Le fabricant de missiles MBDA espère que le projet de chasseur SCAF, en difficulté, sera maintenu

MBDA développe des drones autonomes destinés à accompagner les futurs avions de chasse

EURACTIV.com
Éric Béranger, PDG de MBDA [Dominika Zarzycka/NurPhoto via Getty Images]

La participation du fabricant européen de missiles MBDA au programme Système de Combat Aérien du Futur (SCAF), actuellement en difficulté, se déroule bien, a souligné jeudi le PDG de l’entreprise, ajoutant qu’il espérait que le projet survive malgré les défis à relever.

Le projet SCAF, d’un montant de 100 milliards d’euros, qui vise à développer un avion de combat européen de nouvelle génération, est au bord de l’échec en raison des tensions persistantes entre la France et l’Allemagne concernant la conception de l’appareil et d’une lutte pour le leadership entre leurs industries respectives.

Malgré ce conflit existentiel, le développement par MBDA de drones autonomes destinés à accompagner le futur avion de combat se déroule bien.

Le PDG de MBDA, Eric Béranger, a déclaré qu’il espérait « poursuivre la coopération fructueuse pour le développement des drones » indépendamment de « ce qui arrivera à l’un des [autres] piliers ».

Airbus Defence (Allemagne) et Dassault Aviation (France), deux des principaux contractants, ont eu du mal à résoudre leurs désaccords. Les directions des deux maîtres d’œuvre se sont affrontées, tandis que les deux gouvernements restent indécis quant aux spécifications finales de l’avion.

Béranger a toutefois précisé que tous les volets du projet ne faisaient pas l’objet de controverses, son entreprise travaillant de manière productive avec Airbus Defence et SATNUS sur le volet drones.
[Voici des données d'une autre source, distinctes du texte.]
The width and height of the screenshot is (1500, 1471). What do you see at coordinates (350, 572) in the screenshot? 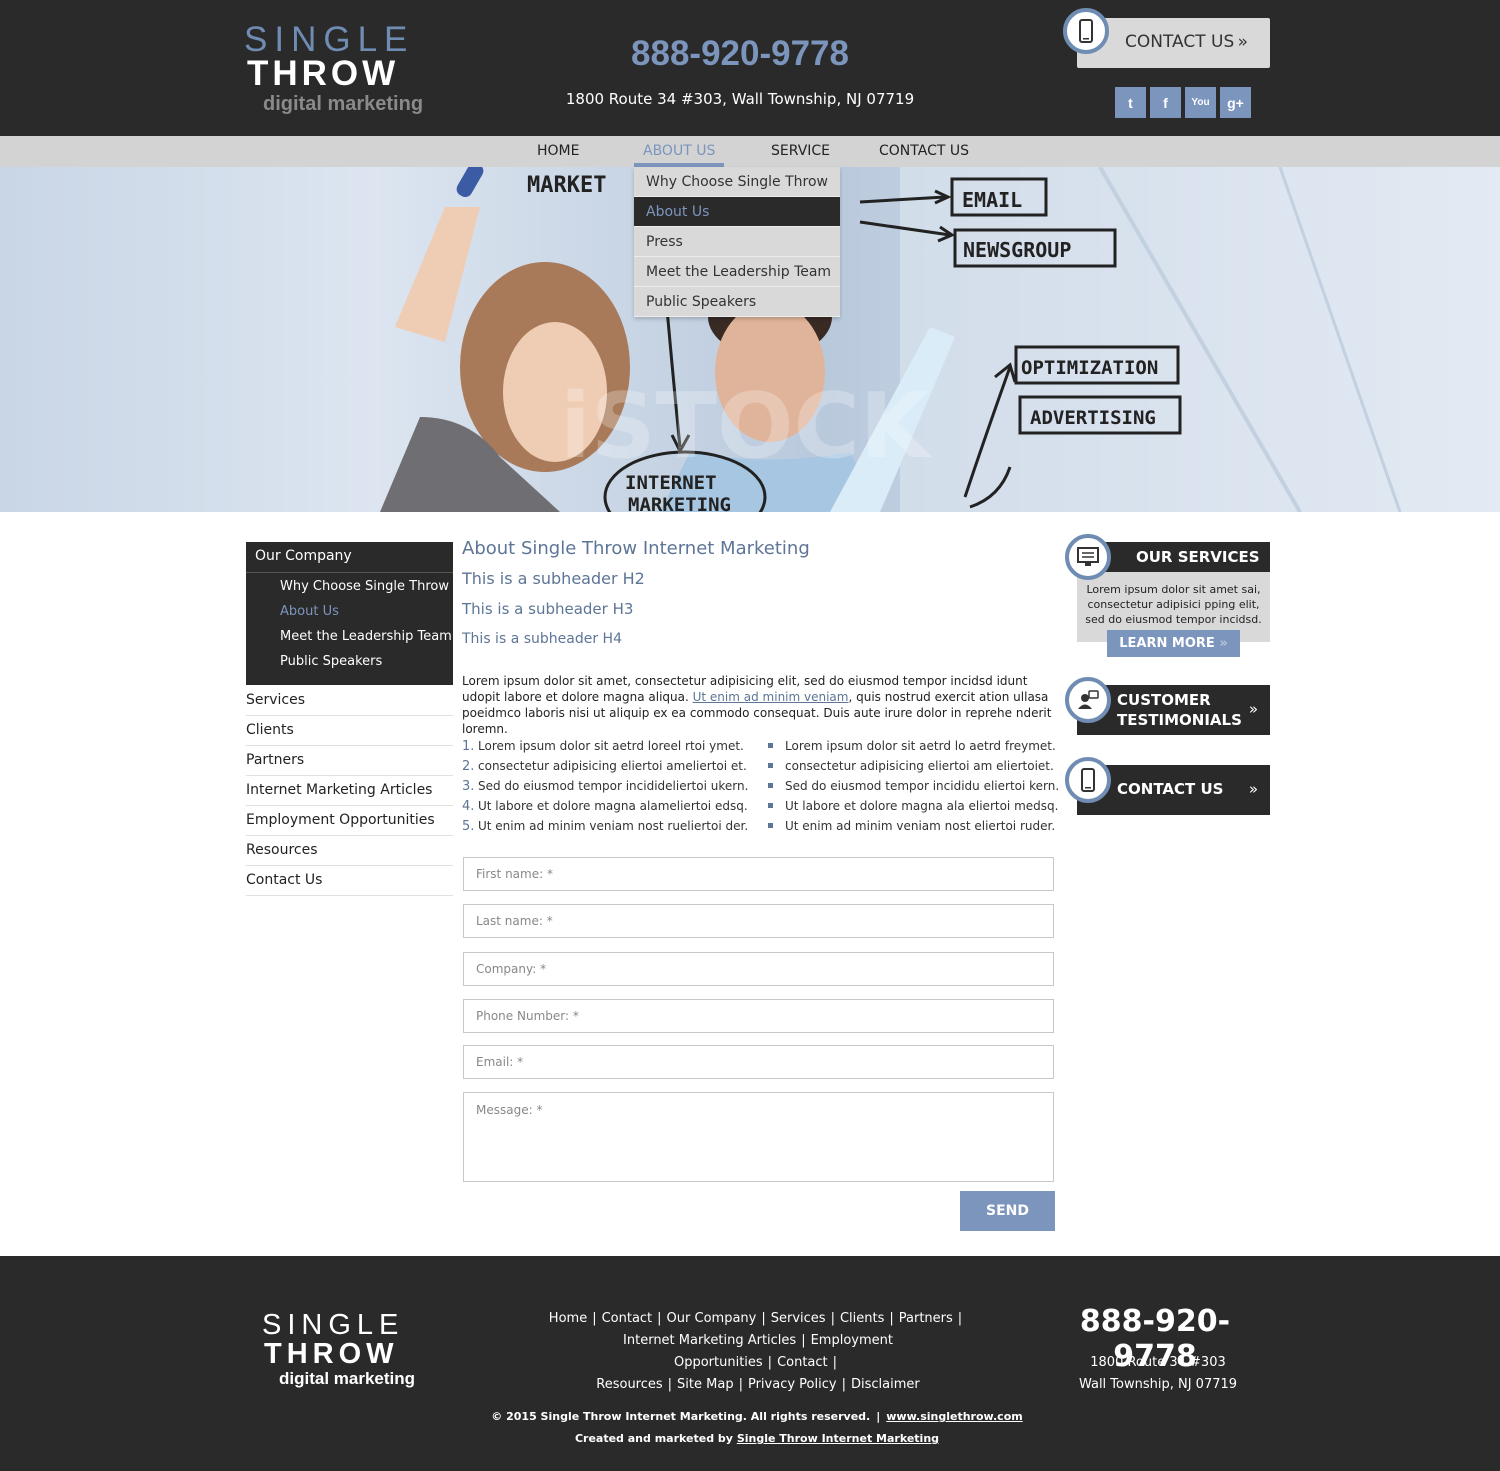
I see `sidebar-divider` at bounding box center [350, 572].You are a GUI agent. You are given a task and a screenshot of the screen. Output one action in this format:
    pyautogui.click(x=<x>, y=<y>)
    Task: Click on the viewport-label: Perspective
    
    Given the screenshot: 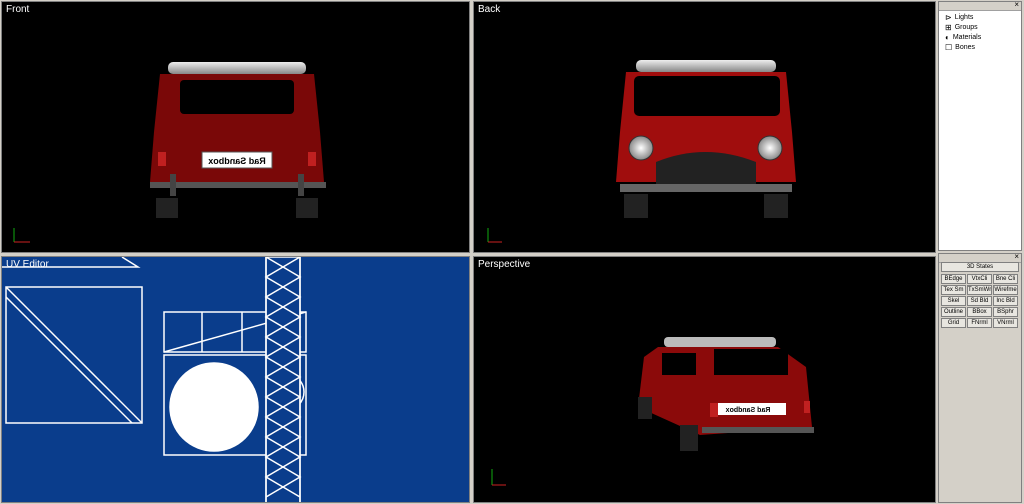 What is the action you would take?
    pyautogui.click(x=504, y=264)
    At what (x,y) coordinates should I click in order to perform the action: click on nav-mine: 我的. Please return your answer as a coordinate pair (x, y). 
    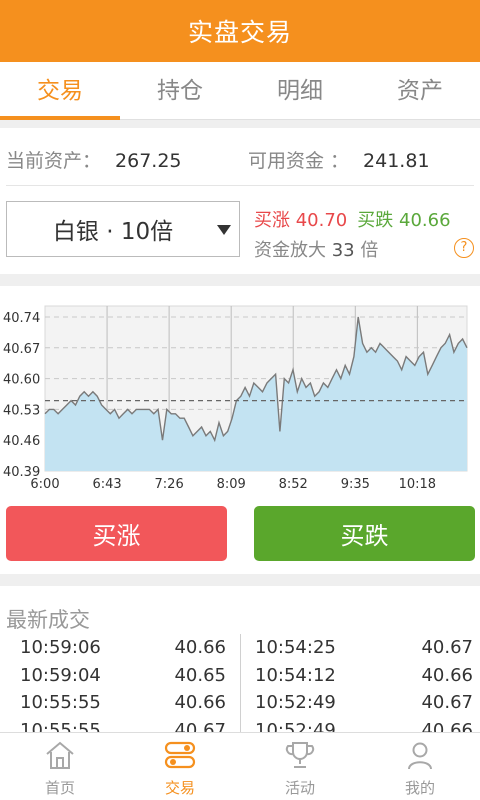
    Looking at the image, I should click on (420, 766).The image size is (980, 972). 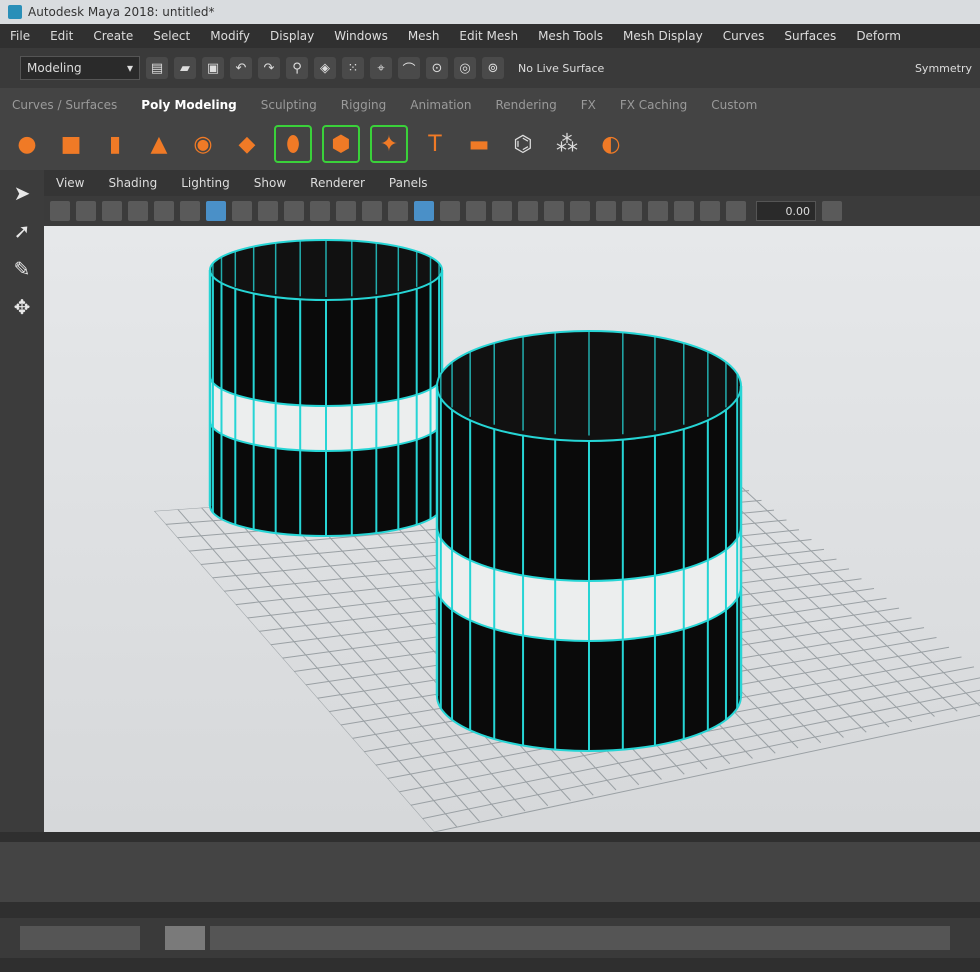 I want to click on lasso-tool-icon: ➚, so click(x=22, y=231).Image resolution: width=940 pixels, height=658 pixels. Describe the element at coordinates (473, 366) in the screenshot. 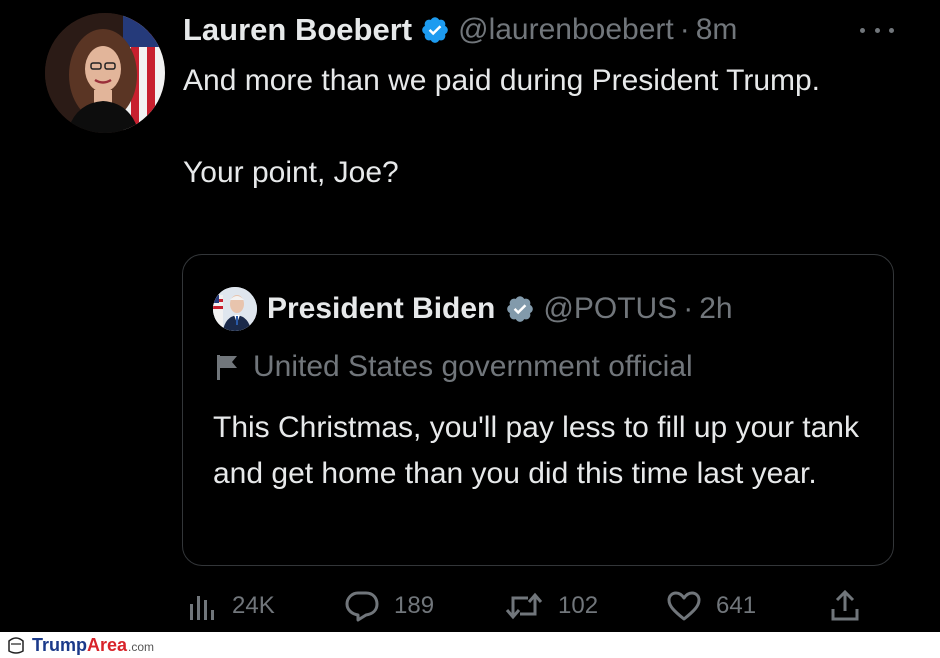

I see `government-label-text: United States government official` at that location.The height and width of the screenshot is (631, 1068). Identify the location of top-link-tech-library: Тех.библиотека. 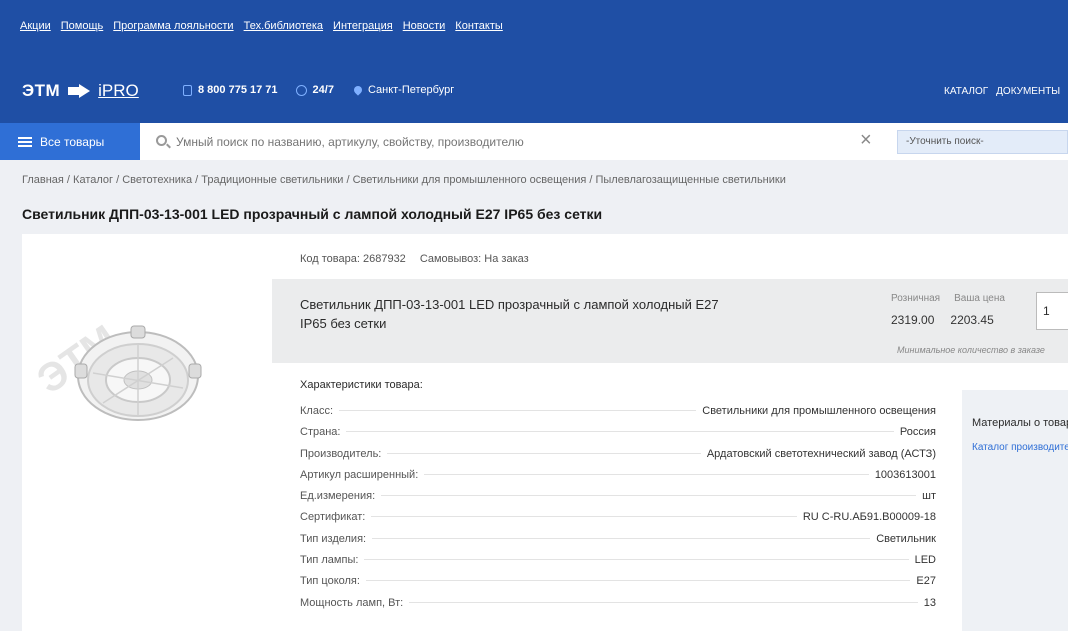
(284, 26).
« Cette coopération fonctionne très bien », a-t-il indiqué jeudi lors de la présentation des résultats annuels de son entreprise.
MBDA est une coentreprise entre Airbus, le britannique BAE Systems et l’italien Leonardo.

De même, Michael Schöllhorn, PDG d’Airbus Defence, avait précédemment confié à Euractiv qu’il travaillait bien avec la plupart des partenaires et que son problème ne concernait qu’une seule entreprise en particulier.

« Si l’on parle du chasseur de nouvelle génération, nous avons en effet affaire à deux entreprises qui ont des visions totalement différentes de ce qu’est un projet de coopération européen », a déclaré Schöllhorn, sans citer Dassault Aviation.

Une nouvelle échéance pour résoudre le différend franco-allemand a été fixée à la mi-avril, selon des sources proches du gouvernement allemand.